(Records of locating words and elements)
|---|
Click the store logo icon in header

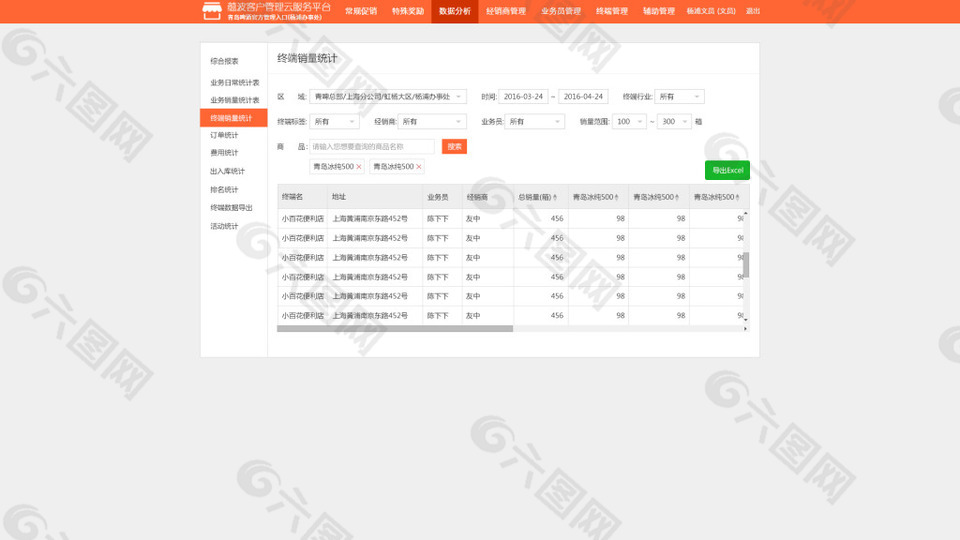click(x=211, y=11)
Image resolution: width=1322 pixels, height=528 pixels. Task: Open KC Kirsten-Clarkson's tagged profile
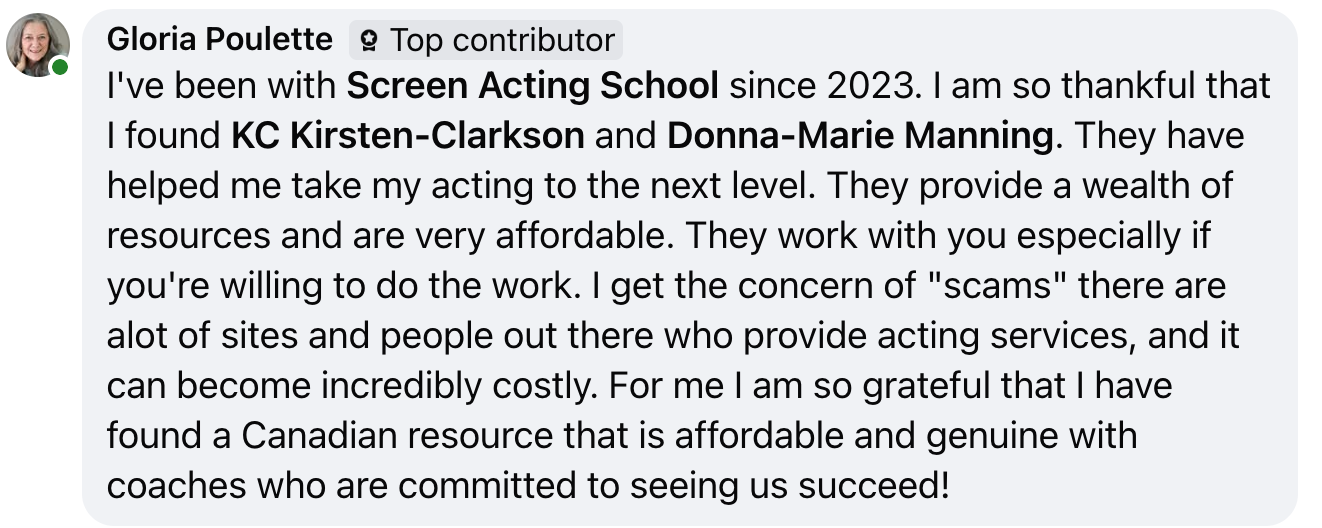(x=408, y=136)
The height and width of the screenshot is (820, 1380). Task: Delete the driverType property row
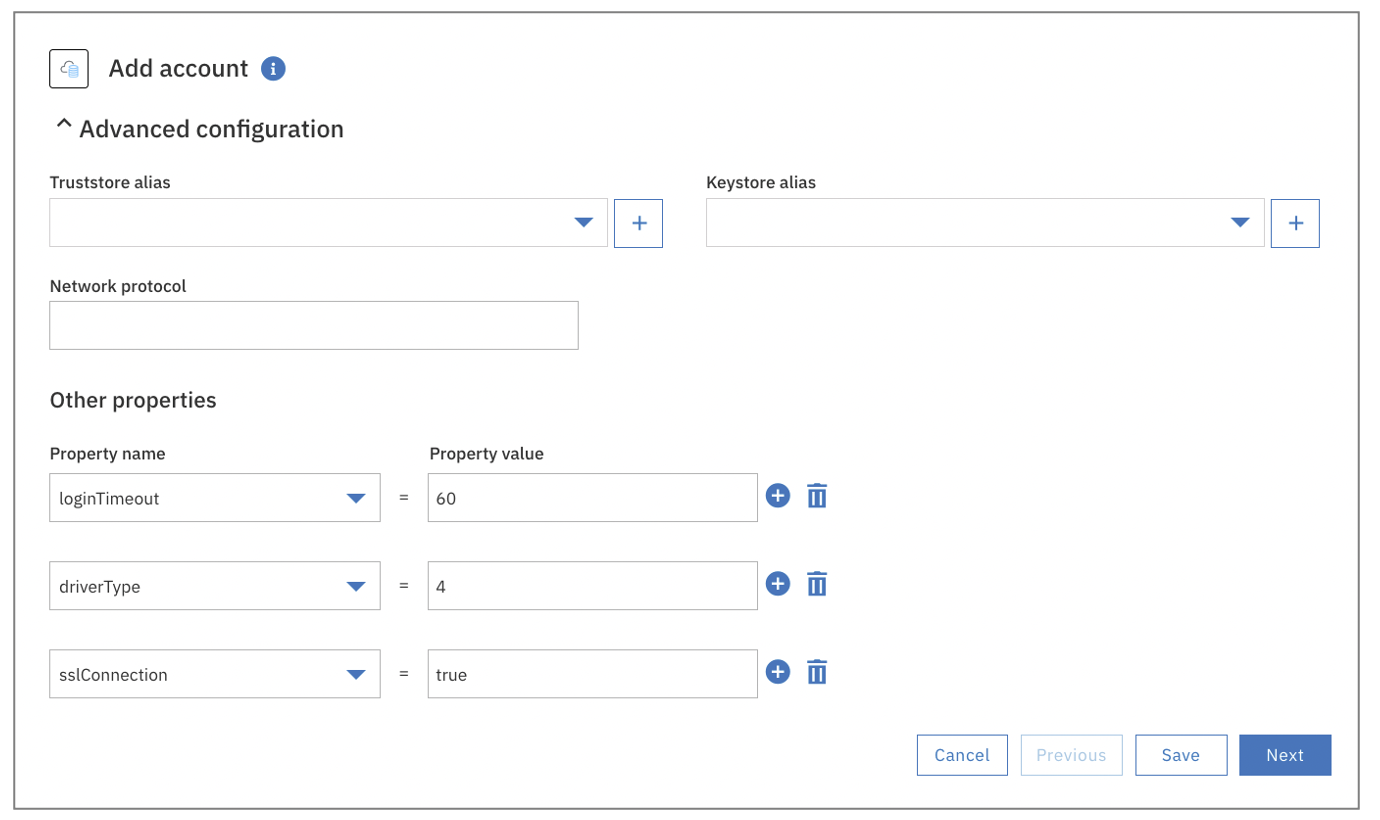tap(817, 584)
|---|
> _Your instructions_
Retype every line of the records above verbatim, omitting the pictures from your output.

> _Response below_
Click the store logo icon in header

click(x=211, y=11)
Image resolution: width=1322 pixels, height=528 pixels. Task: Open KC Kirsten-Clarkson's tagged profile
(x=408, y=136)
The height and width of the screenshot is (820, 1380). Task: Delete the driverType property row
tap(817, 584)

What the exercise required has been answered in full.